David Tennant Talks Spies Of Warsaw

David Tennant has been talking to the Daily Record about his new drama, Spies Of Warsaw, which starts on BBC Four at 9pm on Wednesday.
David tells of how he was recognised by Polish fans whilst filming for the show in Poland:

“I didn’t realise Doctor Who plays in Poland – but it obviously does. I’ve had a few fans coming up, wanting to say hello, or get a photograph or a signature.
“It doesn’t happen quite on the scale that it happens at home – but then I don’t think I’ve been to a country yet where I haven’t met someone who’s a Doctor Who fan. Except maybe Uganda.”

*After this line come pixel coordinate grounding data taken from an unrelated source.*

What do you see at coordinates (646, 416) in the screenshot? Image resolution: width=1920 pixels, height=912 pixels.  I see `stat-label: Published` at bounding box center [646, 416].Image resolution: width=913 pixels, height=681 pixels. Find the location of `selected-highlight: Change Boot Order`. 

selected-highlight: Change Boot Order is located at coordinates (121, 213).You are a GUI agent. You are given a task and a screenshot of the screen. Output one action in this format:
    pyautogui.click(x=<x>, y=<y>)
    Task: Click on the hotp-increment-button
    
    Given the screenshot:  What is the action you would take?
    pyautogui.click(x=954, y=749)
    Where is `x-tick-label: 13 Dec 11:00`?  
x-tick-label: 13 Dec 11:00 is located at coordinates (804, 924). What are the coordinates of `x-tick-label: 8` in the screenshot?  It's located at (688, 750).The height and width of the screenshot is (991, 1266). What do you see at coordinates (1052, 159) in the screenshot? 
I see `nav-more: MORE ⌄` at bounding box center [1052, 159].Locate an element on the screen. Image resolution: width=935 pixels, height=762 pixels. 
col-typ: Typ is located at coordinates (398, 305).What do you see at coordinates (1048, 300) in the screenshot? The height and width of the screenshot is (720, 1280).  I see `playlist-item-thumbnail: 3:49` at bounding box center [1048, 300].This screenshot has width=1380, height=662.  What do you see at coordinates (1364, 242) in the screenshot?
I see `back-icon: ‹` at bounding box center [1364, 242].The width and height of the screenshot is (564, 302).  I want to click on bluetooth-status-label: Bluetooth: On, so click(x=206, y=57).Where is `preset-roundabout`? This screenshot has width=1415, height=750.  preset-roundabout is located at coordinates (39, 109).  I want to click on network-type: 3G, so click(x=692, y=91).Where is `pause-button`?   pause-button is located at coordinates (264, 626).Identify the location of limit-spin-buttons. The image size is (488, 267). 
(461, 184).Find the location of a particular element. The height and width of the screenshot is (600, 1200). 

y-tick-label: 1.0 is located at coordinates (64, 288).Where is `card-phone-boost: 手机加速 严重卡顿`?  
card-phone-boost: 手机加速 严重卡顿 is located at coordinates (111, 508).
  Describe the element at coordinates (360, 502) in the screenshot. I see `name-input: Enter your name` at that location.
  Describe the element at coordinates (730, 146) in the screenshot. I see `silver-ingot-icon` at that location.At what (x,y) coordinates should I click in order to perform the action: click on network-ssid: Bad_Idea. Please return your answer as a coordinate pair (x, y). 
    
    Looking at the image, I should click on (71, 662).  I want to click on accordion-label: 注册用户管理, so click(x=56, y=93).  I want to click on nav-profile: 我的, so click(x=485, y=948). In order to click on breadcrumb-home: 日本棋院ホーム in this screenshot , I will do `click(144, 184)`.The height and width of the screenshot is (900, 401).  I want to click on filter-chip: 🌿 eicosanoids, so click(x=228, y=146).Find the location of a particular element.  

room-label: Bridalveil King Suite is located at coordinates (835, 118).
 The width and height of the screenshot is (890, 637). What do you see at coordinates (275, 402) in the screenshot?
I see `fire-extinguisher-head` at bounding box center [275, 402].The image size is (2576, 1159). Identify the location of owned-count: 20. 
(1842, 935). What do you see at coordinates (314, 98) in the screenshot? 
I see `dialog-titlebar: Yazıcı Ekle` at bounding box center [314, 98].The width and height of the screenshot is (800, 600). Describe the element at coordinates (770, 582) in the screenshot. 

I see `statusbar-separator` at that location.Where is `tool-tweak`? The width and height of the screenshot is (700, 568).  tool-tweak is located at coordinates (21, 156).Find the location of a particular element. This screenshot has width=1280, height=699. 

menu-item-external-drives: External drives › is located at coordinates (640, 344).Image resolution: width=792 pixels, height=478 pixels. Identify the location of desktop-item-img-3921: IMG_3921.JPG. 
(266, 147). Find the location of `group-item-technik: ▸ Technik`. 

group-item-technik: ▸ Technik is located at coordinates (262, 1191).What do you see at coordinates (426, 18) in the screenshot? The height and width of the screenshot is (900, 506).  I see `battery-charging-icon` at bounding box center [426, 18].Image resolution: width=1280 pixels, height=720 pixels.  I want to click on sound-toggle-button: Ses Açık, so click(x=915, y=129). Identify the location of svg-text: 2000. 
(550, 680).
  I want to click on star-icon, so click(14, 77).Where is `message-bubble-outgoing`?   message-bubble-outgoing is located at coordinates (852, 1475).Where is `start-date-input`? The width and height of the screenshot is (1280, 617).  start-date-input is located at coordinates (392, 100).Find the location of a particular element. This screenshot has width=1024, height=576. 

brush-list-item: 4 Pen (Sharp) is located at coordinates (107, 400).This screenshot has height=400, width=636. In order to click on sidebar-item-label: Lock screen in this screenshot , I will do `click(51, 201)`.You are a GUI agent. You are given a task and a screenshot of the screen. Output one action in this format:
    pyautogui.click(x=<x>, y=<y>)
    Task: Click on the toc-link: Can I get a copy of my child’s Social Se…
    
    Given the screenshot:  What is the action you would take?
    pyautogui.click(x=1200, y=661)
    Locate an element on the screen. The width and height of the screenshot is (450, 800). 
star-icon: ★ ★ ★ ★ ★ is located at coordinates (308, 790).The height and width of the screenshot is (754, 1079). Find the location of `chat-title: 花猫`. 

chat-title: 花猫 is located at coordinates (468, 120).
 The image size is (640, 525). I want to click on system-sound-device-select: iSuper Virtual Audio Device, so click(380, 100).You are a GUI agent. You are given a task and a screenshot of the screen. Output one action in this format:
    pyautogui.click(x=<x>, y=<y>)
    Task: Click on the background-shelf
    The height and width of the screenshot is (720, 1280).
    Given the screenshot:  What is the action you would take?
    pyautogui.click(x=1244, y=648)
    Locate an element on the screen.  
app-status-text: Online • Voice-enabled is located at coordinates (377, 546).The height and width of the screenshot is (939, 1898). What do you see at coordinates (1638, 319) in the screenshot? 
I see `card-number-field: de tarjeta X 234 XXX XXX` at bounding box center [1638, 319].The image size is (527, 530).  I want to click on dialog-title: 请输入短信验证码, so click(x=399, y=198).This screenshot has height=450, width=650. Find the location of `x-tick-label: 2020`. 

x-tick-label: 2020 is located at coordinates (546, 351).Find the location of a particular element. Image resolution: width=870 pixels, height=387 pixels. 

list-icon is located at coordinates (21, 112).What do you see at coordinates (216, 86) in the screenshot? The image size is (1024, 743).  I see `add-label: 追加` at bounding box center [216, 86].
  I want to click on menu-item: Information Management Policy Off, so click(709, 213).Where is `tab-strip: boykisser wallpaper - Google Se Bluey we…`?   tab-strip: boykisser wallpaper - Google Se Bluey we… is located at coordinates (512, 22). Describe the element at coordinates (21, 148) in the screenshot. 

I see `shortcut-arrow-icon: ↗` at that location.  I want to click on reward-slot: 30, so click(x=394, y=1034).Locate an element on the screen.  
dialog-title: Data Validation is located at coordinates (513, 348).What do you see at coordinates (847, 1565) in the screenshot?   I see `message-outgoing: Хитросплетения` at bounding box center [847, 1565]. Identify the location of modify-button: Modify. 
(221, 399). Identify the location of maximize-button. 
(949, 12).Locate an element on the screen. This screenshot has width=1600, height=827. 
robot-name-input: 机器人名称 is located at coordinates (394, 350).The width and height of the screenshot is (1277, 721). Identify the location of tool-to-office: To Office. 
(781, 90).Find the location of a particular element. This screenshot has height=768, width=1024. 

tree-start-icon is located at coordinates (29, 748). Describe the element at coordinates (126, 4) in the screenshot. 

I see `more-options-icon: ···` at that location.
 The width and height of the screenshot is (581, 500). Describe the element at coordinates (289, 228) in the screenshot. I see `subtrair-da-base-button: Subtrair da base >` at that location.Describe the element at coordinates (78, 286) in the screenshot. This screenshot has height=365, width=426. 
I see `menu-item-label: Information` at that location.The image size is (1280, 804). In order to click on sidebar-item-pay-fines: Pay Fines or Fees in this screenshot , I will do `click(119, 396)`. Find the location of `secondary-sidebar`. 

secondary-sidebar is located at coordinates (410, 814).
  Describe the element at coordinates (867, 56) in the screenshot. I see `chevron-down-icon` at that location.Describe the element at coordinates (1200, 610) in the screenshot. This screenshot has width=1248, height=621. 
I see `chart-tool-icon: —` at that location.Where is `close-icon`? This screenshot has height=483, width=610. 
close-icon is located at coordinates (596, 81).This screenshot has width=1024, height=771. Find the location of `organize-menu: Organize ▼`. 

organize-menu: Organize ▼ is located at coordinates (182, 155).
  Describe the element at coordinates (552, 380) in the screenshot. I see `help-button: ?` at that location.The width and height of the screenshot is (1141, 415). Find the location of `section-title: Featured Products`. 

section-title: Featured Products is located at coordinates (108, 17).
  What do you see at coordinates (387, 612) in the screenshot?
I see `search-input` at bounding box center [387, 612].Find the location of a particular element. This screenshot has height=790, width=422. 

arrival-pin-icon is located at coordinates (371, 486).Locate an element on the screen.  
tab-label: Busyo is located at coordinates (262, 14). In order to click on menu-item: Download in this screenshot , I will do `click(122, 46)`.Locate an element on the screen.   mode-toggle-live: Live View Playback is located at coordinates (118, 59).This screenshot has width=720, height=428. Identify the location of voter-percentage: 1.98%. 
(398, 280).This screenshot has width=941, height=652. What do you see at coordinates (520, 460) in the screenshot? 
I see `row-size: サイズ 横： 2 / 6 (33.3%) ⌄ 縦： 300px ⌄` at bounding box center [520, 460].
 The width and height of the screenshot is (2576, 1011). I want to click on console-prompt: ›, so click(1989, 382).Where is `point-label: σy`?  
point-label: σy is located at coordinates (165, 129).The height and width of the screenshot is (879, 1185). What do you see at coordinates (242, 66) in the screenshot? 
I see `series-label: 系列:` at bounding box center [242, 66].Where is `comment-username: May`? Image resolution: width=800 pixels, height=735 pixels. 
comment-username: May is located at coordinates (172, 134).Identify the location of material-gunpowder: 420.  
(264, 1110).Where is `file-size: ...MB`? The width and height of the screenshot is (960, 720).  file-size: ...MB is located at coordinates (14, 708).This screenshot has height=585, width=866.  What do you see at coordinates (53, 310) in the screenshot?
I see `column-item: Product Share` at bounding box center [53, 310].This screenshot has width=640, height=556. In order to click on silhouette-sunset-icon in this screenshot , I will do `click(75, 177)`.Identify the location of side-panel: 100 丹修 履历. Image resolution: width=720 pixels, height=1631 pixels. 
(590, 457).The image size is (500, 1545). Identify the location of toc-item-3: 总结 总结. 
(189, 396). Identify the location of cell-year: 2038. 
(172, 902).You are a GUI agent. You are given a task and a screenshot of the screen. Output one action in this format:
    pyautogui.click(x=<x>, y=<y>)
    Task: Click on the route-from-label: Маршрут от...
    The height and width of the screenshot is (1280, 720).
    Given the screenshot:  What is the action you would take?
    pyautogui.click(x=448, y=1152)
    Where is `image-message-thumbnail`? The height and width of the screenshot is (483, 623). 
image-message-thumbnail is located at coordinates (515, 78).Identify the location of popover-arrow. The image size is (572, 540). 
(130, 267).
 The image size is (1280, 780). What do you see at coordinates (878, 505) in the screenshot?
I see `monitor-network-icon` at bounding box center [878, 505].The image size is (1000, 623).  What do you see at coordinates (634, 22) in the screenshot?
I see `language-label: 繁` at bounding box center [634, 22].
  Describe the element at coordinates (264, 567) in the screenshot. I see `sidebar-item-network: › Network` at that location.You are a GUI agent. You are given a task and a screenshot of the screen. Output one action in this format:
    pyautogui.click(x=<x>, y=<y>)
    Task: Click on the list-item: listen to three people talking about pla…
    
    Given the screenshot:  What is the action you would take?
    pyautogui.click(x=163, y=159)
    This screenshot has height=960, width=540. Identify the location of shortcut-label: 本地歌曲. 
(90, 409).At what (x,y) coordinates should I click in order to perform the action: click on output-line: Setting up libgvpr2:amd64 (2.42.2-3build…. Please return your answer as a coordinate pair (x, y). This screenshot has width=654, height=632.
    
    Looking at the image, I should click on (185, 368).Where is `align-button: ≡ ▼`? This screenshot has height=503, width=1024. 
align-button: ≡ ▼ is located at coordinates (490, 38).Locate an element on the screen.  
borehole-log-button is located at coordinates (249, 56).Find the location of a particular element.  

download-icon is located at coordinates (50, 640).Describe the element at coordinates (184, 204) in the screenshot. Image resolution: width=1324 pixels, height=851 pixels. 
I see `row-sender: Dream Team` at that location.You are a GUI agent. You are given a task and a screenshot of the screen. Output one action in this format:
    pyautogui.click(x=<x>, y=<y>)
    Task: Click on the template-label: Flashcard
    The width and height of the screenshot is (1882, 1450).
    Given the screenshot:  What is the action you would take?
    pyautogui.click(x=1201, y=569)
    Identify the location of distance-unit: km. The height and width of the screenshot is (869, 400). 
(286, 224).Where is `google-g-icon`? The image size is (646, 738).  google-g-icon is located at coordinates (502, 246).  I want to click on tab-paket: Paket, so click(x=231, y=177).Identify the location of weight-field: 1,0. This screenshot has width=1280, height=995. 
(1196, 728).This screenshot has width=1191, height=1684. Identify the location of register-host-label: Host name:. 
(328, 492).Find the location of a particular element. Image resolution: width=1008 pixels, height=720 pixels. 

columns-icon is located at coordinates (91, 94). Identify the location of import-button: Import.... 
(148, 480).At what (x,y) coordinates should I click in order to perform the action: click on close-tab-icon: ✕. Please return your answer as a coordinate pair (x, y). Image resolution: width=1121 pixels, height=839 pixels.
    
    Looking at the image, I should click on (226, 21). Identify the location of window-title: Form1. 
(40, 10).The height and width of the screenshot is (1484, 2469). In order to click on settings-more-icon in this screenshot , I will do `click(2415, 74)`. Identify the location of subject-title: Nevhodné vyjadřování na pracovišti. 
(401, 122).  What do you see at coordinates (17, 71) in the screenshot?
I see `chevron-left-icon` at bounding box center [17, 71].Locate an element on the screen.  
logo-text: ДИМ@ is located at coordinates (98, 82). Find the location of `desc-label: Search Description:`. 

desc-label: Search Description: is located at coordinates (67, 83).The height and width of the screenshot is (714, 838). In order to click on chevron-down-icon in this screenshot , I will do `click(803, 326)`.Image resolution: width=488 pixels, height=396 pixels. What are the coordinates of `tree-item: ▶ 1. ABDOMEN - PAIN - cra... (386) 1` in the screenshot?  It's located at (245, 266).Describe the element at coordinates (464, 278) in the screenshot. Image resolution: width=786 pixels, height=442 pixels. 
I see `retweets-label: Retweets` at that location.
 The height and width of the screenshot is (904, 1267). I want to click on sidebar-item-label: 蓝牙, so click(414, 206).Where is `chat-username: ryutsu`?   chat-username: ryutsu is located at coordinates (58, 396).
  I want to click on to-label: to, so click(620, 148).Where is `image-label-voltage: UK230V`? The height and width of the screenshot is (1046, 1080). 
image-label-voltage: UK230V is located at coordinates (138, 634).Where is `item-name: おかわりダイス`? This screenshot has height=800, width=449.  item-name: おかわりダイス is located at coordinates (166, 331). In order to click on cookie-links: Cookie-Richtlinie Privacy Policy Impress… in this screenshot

David continued to chat about his character Jean-Francois Mercier and the drama that revolves round him:
“It’s stripping back the idea that World War II was an immovable moment in time. Mercier does see war as absolutely inevitable but he’s surrounded by people who don’t, particularly within French intelligence. I think that’s an accurate portrayal of what was going on at the time. There’s so much resonance to what went on in Warsaw because it was so graphic and ghastly.I’m not a historian but, as I understand it, the city was utterly destroyed in the war. Hitler at one point allegedly said, ‘Turn it into a lake…’ So they did. When the war ended, the people of Warsaw basically rebuilt the Old Town, brick by brick, exactly as it was and it has remained the same ever since. It’s not a museum – people live in the apartments, people work here, there are restaurants open. But from a filming point of view, it’s fantastic because you have all these streets that are exactly as they were 70 or 80 years ago.”
David says that Spies Of Warsaw is about much more than another Spy film:
“In the past, we’ve had Tinker Tailor Soldier Spy and James Bond but I’ve never come across anything quite like Spies of Warsaw.Although it is a spy story, it’s also a love story – and it’s also a historical piece. It’s quite unusual and hard to categorise but at the end of the day, it’s a gripping yarn as well. However much we like to dress it up, that’s ultimately the most important thing.”